The Group of Eight has bought into the student debt debate with modelling on which sorts of students will pay how much back under three options. While the paper’s findings do not diminish the underlying arguments against increased payments the research is an enormous improvement on claims that student loans will be like a home mortgage (with the median Sydney home price now $807 000 it would be a hell of a degree). The paper suggests deregulation will deliver a range of prices, as occurs in the markets for fee paying master and international students. Prices will fall between university break-evens (after the Canberra cut in funding for public places) and the price international students pay. This puts the cost of a three year science degree at around $33 000 and a four year bachelor of laws at $65 000.

The headline finding is that the budget proposal to tie student debt to the Commonwealth borrowing rate will lead to some low-income graduates paying twice to liquidate their loans what it costs higher-earners, who pay back faster.
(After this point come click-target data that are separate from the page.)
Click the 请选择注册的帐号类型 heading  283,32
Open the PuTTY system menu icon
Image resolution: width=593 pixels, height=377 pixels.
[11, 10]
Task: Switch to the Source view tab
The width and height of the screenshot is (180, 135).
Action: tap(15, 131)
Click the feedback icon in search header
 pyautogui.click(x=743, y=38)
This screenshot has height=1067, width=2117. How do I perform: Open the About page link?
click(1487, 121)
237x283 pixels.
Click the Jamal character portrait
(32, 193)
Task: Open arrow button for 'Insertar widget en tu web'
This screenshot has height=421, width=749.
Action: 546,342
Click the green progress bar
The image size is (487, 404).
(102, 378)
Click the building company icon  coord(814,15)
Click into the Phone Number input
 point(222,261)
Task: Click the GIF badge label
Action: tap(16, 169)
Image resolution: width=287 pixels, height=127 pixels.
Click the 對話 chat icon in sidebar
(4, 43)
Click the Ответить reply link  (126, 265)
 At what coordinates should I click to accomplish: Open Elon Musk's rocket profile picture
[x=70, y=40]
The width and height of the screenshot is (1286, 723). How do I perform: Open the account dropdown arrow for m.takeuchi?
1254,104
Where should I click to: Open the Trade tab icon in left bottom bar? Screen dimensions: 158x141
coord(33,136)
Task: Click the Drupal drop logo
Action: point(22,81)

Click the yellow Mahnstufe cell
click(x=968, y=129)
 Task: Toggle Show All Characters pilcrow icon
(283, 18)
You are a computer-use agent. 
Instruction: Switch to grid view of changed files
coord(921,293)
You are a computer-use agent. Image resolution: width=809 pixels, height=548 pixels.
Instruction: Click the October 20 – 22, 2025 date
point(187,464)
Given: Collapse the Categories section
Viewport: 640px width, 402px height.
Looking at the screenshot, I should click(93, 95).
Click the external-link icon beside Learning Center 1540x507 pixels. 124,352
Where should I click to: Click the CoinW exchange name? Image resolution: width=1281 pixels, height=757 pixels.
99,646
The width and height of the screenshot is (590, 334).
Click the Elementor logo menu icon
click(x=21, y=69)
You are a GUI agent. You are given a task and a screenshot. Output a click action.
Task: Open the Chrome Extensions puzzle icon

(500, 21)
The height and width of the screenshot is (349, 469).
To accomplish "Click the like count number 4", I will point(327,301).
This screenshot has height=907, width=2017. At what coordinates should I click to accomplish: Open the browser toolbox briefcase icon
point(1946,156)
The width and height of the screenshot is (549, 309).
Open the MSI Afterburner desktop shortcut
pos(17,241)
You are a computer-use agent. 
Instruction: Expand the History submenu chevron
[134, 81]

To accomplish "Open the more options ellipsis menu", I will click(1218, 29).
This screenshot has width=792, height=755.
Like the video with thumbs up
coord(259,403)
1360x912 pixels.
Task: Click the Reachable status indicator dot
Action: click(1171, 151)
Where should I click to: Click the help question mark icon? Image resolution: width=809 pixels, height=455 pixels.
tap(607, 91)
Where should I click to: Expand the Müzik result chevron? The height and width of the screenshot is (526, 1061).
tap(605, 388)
But given Minister Pyne has all but admitted that plan is a dud what is more interesting is the Go8 modelling of the Chapman and Higgins loan options – an interest rate on student debt at CPI below repayment threshold and then at bond rate, or 25 per cent surcharge of debt and then loan at CPI. The paper applies both to three different work-income scenarios. In terms of equity the G08 argues the surcharge is the go; “(it) would equalise interest costs across all graduates, regardless of income, and thereby remove the regressive aspects of a real interest rate.

Need to know

So all Minister Pyne has to do is change debt repayment options and the political problem goes away, right?  Wrong. Prospective students do not have a clue what is going to happen to fees in 2016 and short of the Dewar report on course funding being released and acted on by the feds quick smart no university will dare publish prices during application season for 2015. The absence of information will really hit kids from the country, without family experience of higher education and already worried by what it could cost. “University is already prohibitive for many rural and regional students who must relocate and travel long distances from home – ongoing fee uncertainty is just adding to their burden,” Sarah Taylor from the Country Education Foundation said yesterday.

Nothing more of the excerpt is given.